The picture on the card captures it so perfectly. A dock stretching out to a body of water, the beginning of the dock clear and easy to see and walk on, but the farther you get the harder it is to see the end — it is covered in mist and there is no way to know where exactly it stops and the water begins….
It took us a bit over an hour to get to the retreat center. Stop.Go.Stop traffic had us initially in despair but once past the lights and congestion of the city we sped up the highway and arrived in time for dinner.
I was tired. It didn’t feel like retreat time. My body ached and the sustained pressure in my mouth from newly installed ‘invisible’ braces created a dull pain that spread from my mouth to my head.
We arrived with all the other people who were stuck in traffic. In the crowded front entrance of the mansion turned retreat center, as I looked around at both new and familiar faces, it came to me we had all come to this place because we are on a journey. A journey captured in the card my friend handed to me.
A journey that may start easy but farther on it is difficult to see where we are going. Or a journey that starts out with fear and suspicion but ends up in safety and greater understanding.

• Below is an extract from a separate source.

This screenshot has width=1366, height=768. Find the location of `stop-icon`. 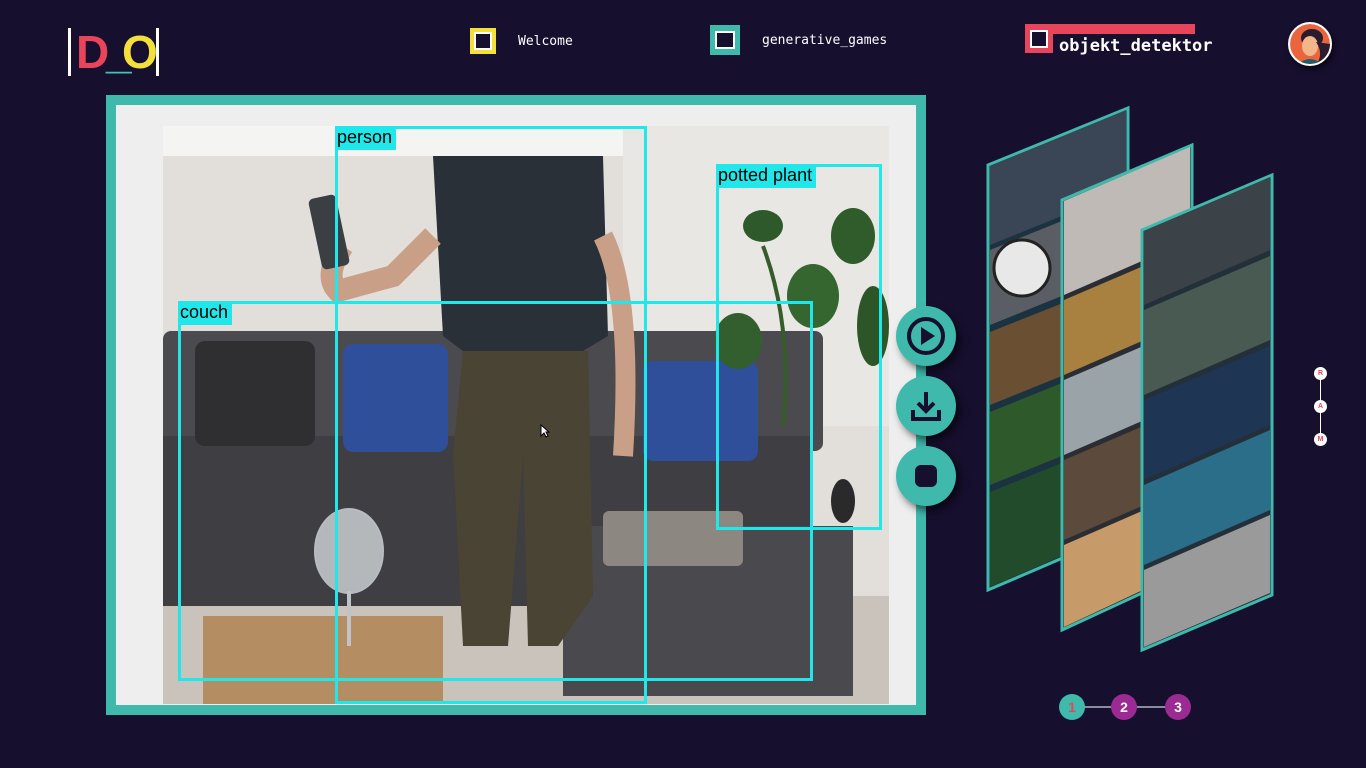

stop-icon is located at coordinates (926, 476).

That’s what this walk of faith is – it’s a journey. We, a people who love end results and don’t like process, a people that dismiss others and ourselves when we don’t live up to the low standards that we have set, find that irritating at times, at other times downright impossible. But process and journey are critical to my, to our, understanding of God. I am at times curious and at other times apathetic, at times angry and at other times in love with God, at times suspicious and other times safe, but always in process, always on a journey.

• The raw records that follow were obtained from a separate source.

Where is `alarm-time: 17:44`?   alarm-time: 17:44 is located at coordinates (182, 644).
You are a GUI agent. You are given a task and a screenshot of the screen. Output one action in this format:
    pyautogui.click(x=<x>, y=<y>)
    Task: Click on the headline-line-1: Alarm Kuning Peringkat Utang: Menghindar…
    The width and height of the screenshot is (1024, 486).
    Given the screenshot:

And on this journey there are times when I want to dream, but I’m too tired; I want a vision but my eyes are full of tears; I want fresh passion but I’m too busy eating stale bread. I am, as CS Lewis says so well “far too easily pleased”.

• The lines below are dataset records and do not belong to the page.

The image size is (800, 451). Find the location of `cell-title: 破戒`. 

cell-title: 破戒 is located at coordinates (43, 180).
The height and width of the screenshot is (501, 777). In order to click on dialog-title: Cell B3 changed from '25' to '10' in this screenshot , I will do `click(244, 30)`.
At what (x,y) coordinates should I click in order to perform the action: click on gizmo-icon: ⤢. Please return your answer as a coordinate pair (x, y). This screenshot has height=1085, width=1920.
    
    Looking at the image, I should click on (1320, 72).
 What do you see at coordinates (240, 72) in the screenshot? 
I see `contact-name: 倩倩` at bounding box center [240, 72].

Despite this, despite all my frail human ups and downs, inconsistencies, even hypocrisy I have come to believe that God has invested in this journey at great cost. He somehow believes I am worth it – somehow believes you are worth it; that wherever we find ourselves today, He is present watching over His investment.
Where are you on the journey today? Is the dock covered in mist or can you clearly see the way?
One thought on “The Journey”
Marilyn, at my age, I guess you can say the journey for me is nearing the end of the dock. Though sometimes the mist is thick and vision dim, this verse sums it up for me: “I am the Alpha and the Omega, the Beginning and the End, says the Lord.” ( the Revelation 1:8) Knowing who is at the end of the dock makes all the difference in my journey. Thanks.